The Salem Catholic Schools Foundation’s Emergency Tuition Assistance Fund is observing 20 years of making funds available for families who face trying circumstances.

The foundation also has regular tuition assistance for families in need. In the past year, it has provided more than $100,000 in regular tuition assistance and scholarships for our four Salem-area Catholic schools.

This year, the foundation added Sacred Heart School in Gervais to the group of schools eligible to request emergency tuition assistance.

“There was a time when church subsidies were so great that parents had to pay very little for their children to attend Catholic schools. Those days are long gone.,” said Kevin Mannix, president, Salem Catholic Schools. “But, lay Catholics have stepped in to make a tremendous difference.”

Paul Hogan, principal at Jesuit High School in Portland, says at least 25 percent of families receive tuition assistance at Jesuit.

“Our admissions process is need-blind,” says Hogan. “In deciding which students to accept, we don’t look at a family’s ability to pay. We look at their faith life, whether they are Catholic, or have a strong religious tradition of another type, as well their academics. Part of our social justice mission here at Jesuit is to serve the church; to serve society — to make sure that families can afford a good Catholic education.”

To accomplish this task, Jesuit High has an enthusiastic development staff that helps raise money throughout the year for tuition assistance programs.  

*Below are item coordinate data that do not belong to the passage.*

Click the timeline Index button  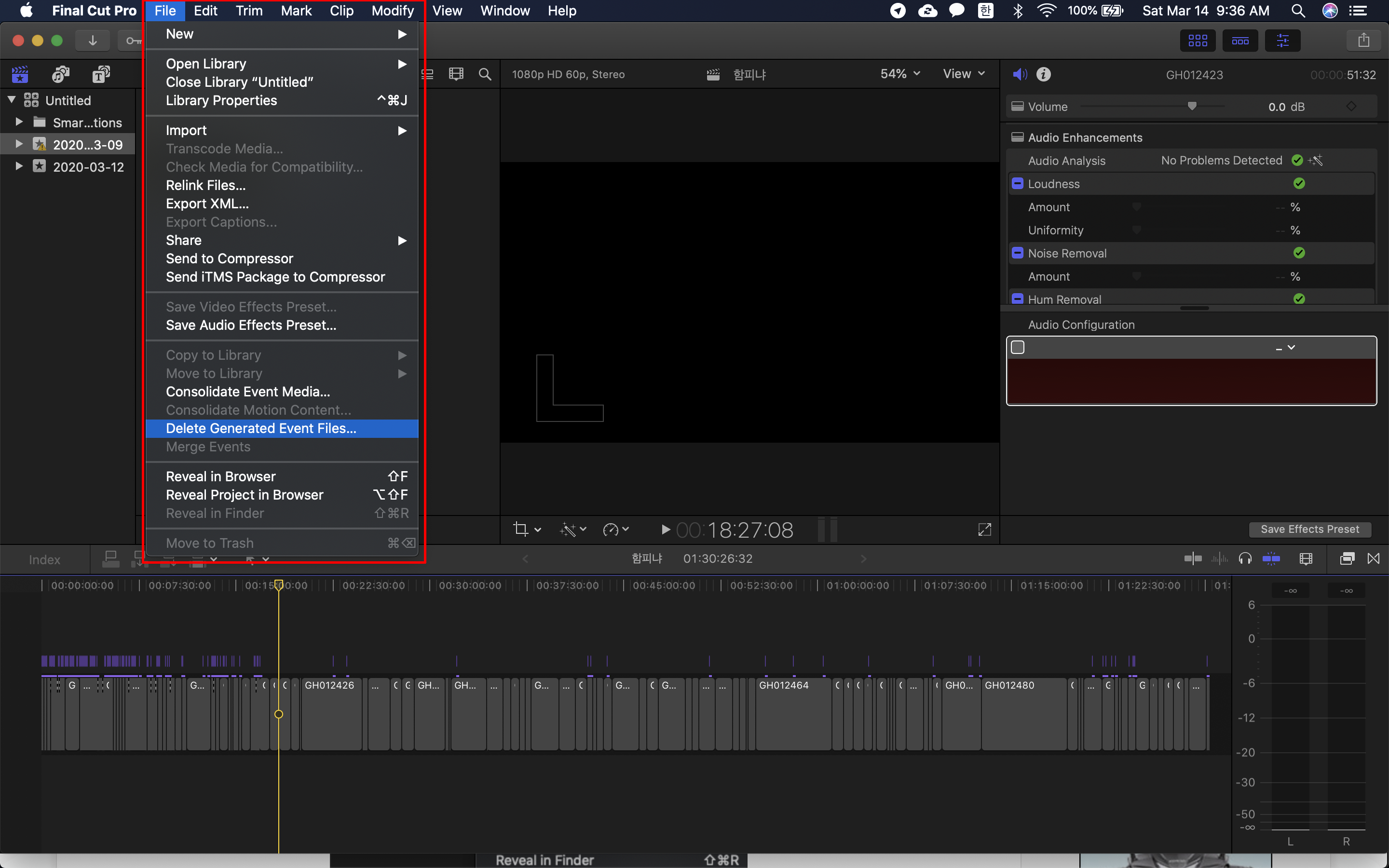[44, 560]
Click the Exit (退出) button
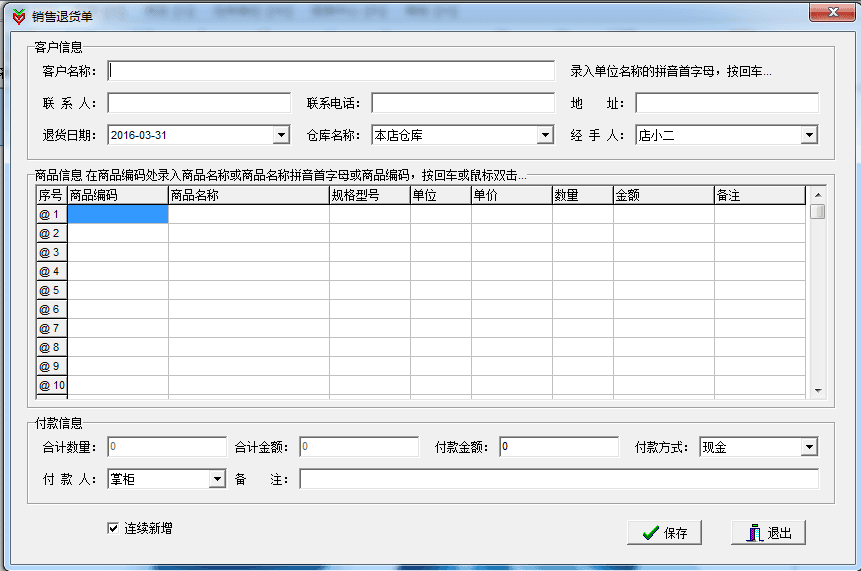This screenshot has height=571, width=861. pos(767,533)
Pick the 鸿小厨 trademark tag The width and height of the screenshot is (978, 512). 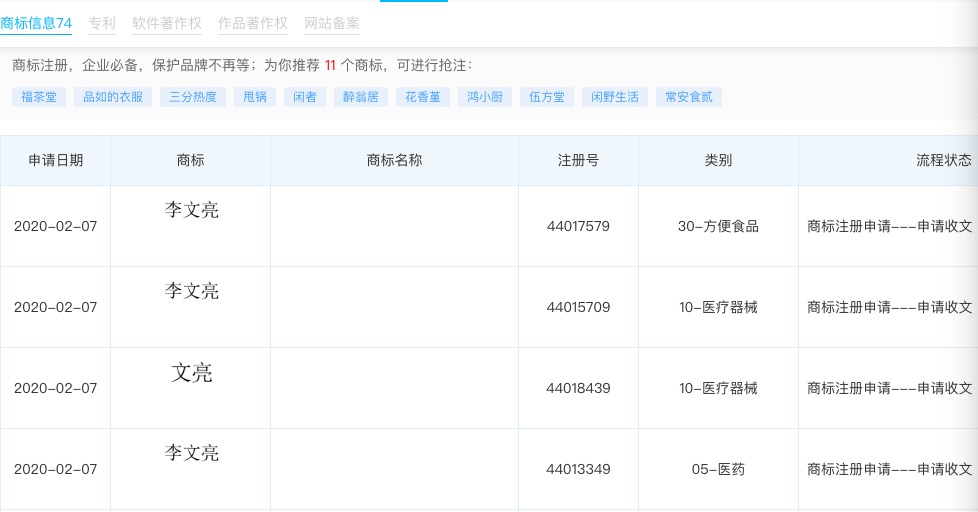[x=484, y=97]
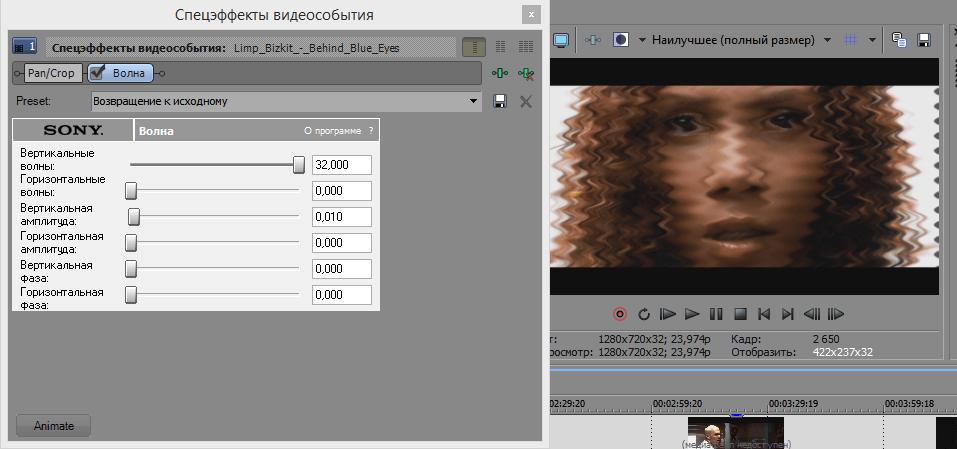Select the Pan/Crop chain item
Screen dimensions: 957x449
52,73
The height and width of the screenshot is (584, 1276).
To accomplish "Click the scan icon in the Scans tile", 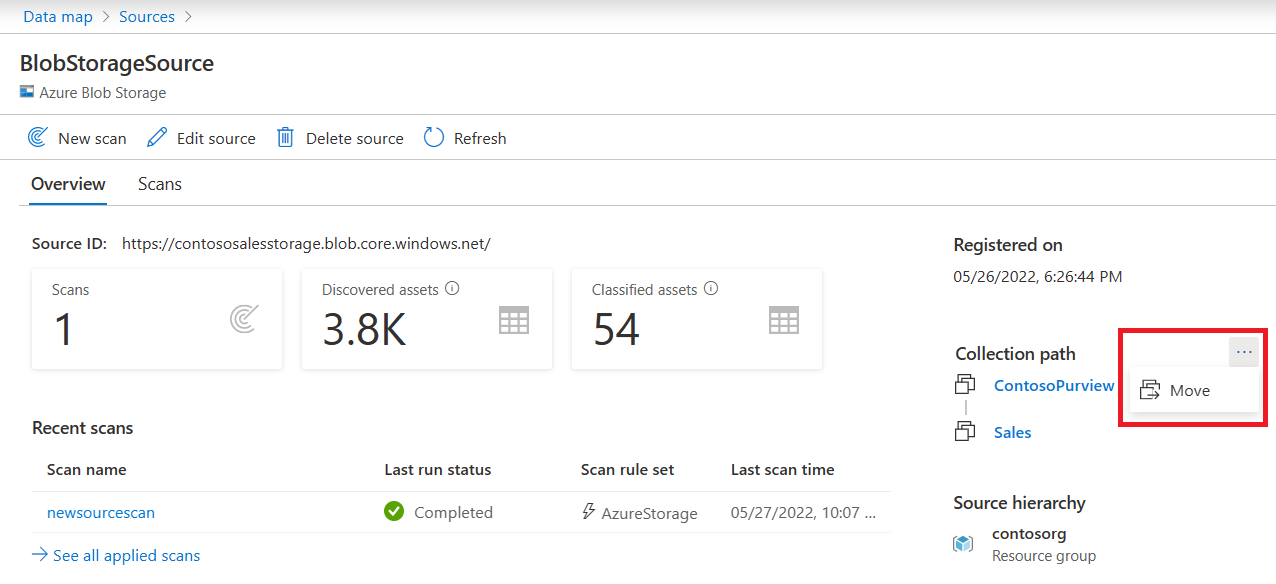I will [x=243, y=320].
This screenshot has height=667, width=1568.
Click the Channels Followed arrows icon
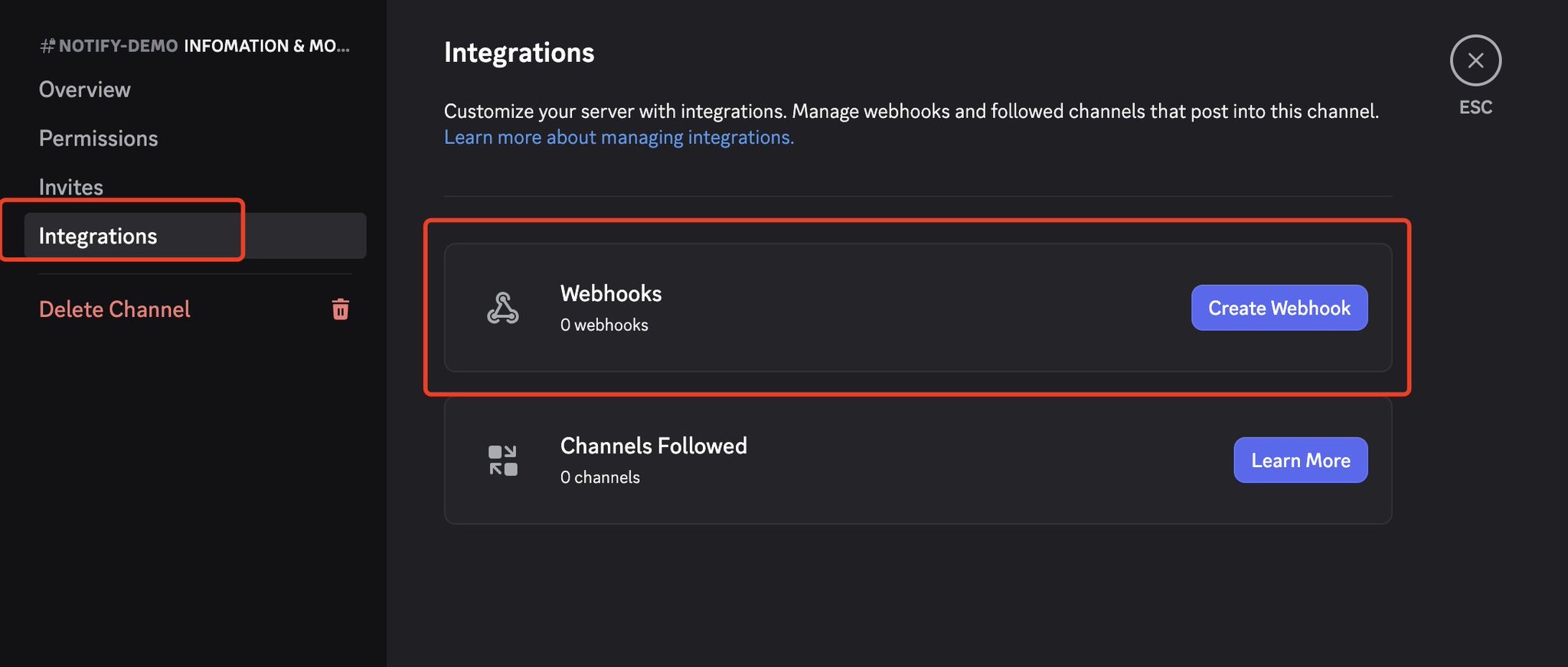pyautogui.click(x=503, y=460)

At De La Salle North Catholic High School, the Cristo Rey initiative allows staff to focus on students in financial need. Close to seventy-five percent of the De La Salle student body population qualifies for the Federal Free and Reduced Lunch Program. Some families pay only $10 per month.

De La Salle students work at more than 80 companies around the Portland area throughout the school year. The work students do generates almost $2 million to help fund the school and pay for their educations. Some students even land Christmas break, spring break or summer time jobs with the companies they work for; money earned during this vacation time is theirs to keep and helps their families.

In addition, De La Salle has funds available to help families purchase uniforms and lunches. The school has even given food to some families to get them through the weekend.

Robert Mizia, superintendent of Catholic schools for the Archdiocese of Portland, recently attended a board meeting at Marist High School in Eugene and says the budget line for tuition and financial assistance has increased again at the school this year.

“It’s something that the schools take very seriously,” said Mizia. “Tuitions are increasing, and a number of families may be precluded from being able to attend, but schools are very conscientious in raising money for tuition assistance.”

The Archdiocese of Portland’s Annual Catholic Appeal also raises money for tuition assistance for diocesan schools.

“Every school will go to bat to work with a family,” said Mizia. He adds that high schools with development staff have an easier time raising money to assist with catastrophic financial situations, compared to Catholic elementary schools tied to parishes, particularly parishes in rural areas that have a lower collection plate average.

“Part of the concern I have is at what point do you hit the ceiling and avoid creating a situation where only wealthy people can afford a Catholic school tuition?” Mizia asks.

For Dede, her Catholic community came through. Her kids — one soon-to-be sophomore at Valley Catholic and one soon-to-be seventh grader at St. Pius — went through a really rough time, but are “in a good place now.”

A former vice president in commercial banking, Dede got a new job at Valley Catholic as the elementary and middle school secretary. The job has allowed her to keep the same work shifts as her children’s school schedule — a must for single moms, she says.

“People I didn’t even know at St. Pius came forward to help in whatever way they could,” said Dede. “I’m sure I never thanked all those people, but I can see its effect on my children.”

Dede’s son, Evan, just the other day said to her when she contemplated backing out of a previous commitment, “No, mom, we need to do this for these people, because people have done so much for us.”

“That’s what I’m most thankful for,” she said.